Giovanni Toti è tornato in libertà solo a seguito delle sue dimissioni da Presidente della Giunta della Regione Liguria.

Con un gioco di astrazione, separando la vicenda umana dalla carica istituzionale, possiamo dire che l’uomo Giovanni Toti ha riacquistato la libertà, ma il Presidente è stato condannato alla pena capitale con l’esecuzione immediata, senza neanche un processo sommario.
Questa è la nuda verità dei fatti.
Non è neanche la prima volta che accade a un esponente istituzionale di un governo locale.
Nella conferenza stampa “post-liberazione”, Toti parla con chiarezza dei nodi della sua vicenda, quelli che la politica dovrebbe affrontare.

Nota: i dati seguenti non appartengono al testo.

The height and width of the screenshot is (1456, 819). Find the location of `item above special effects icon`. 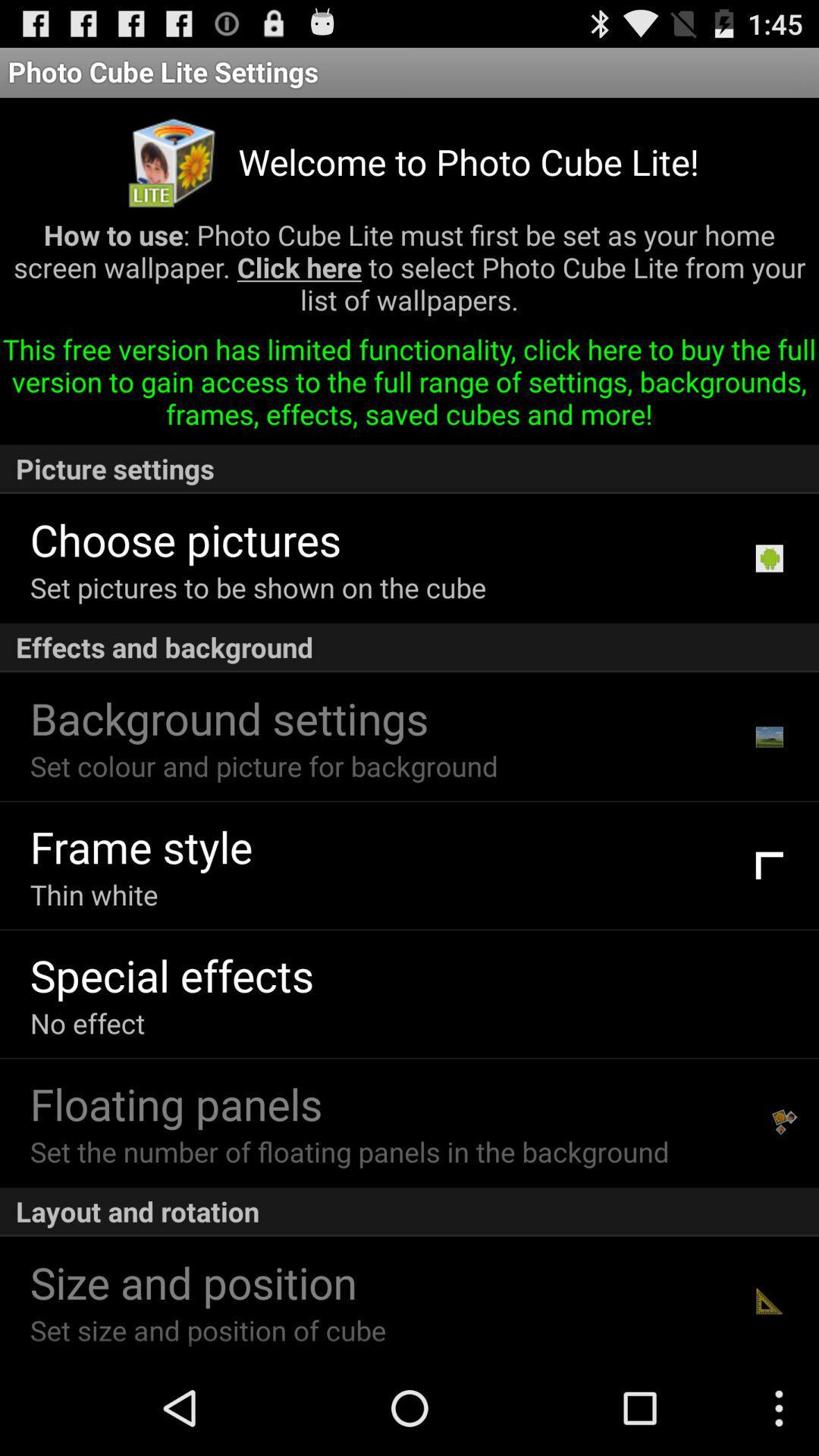

item above special effects icon is located at coordinates (94, 894).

Dobbiamo tener presente un particolare, tutt’altro che trascurabile: a Giovanni Toti non vengono contestati reati di corruzione per aver ricevuto denaro o vantaggi, diretti o indiretti, per sé o suoi familiari.
Le contestazioni sono legate a finanziamenti del comitato elettorale Ligure, tutti tracciati attraverso conti correnti bancari – non esteri ma italiani – finanziamenti che la Procura lega a presunte facilitazioni che Toti e la sua Amministrazione avrebbero assicurato ad alcuni imprenditori; attività che Toti rivendica come dovere politico-istituzionale, di sostegno e di promozione del tessuto imprenditoriale.
Non ci sono conti all’estero, borse di denaro, né tesori nascosti in casa, insomma non esiste una fragranza di reato e non ci sono stati ostacoli per l’inchiesta, ma tutto è stato rintracciato attraverso i rendiconti e i movimenti bancari a disposizione degli inquirenti sin dal primo momento.
La Procura contesta il reato e ravvisa l’esistenza dei presupposti per gli arresti cautelari, prima dell’inizio del processo, ritenendo possibile “la reiterazione” del reato.
Il rischio di reiterazione del reato, secondo la Procura, coincide con la carica istituzionale in sé. Infatti, nonostante il Presidente abbia rigettato e affermato la sua totale innocenza, sono bastate le dimissioni dalla carica di Presidente a restituire la libertà all’uomo Giovanni Toti.
Ecco che l’esercizio della carica diventa essa stessa la causa che fa scattare il provvedimento cautelare.
C’è un punto politico molto significativo, che riguarda questa vicenda come tante altre.
Il vero nodo è la legge e il legislatore che da 30 anni non affronta il nodo centrale della materia della Giustizia e del suo rapporto con la Politica.
Ciò che bisogna regolare è il rapporto tra i provvedimenti cautelari – oggi ipertrofici – e l’inchiesta giudiziaria, che è sempre giusto farla senza restrizioni, quando ci sono gli elementi, tenendo presente che un politico non può essere esentato da eventuali responsabilità penali per la sua condotta.
Da 30 anni il Parlamento e i Governi hanno legittimato la presenza di uno strumento, quello della custodia cautelare, fortemente influenzato e guidato dall’apparato investigativo, applicato dai PM.
Avere il comando dei servizi e dell’apparato investigativo, da parte di chi governa e della sua maggioranza, significa, in qualche modo, avere in mano strumenti che possono incidere sulla dinamica politica dei Governi locali (Regioni, Province, Comuni, Aziende e Agenzie Pubbliche).
Allora possiamo dire che, a pensarci bene, il dibattito sull’abuso d’ufficio, forse, appare quasi come lo specchietto per le allodole, rispetto ai meccanismi più penetranti, come la custodia cautelare.
Possiamo aggiungere che la polemica sull’azione della magistratura rispetto alla politica è, verosimilmente, viziata, montata per distrarre l’attenzione.
E’ la politica, il Parlamento, il Governo in particolare, che mantengono la vigenza di strumenti giudiziari che le Procure applicano.
Non è un caso se ogni Governo e i principali leader si preoccupano, fra l’altro, di acquisire la più alta influenza sugli apparati e i servizi, in particolare, ma non toccano mai le norme che disciplinano la custodia cautelare.
E’ legittimo sospettare che mantenere in vita strumenti così pervasivi e discrezionali rappresenti una tentazione molto forte per chiunque gli capiti, nella vita, di “abitare temporaneamente” a Palazzo Chigi ?
Sono interrogativi e riflessioni che Giovanni Toti avrà sicuramente fatto nei trascorsi 86 giorni, durante i quali avrà valutato anche il ruolo del “fuoco amico” che, in questi casi, non manca mai.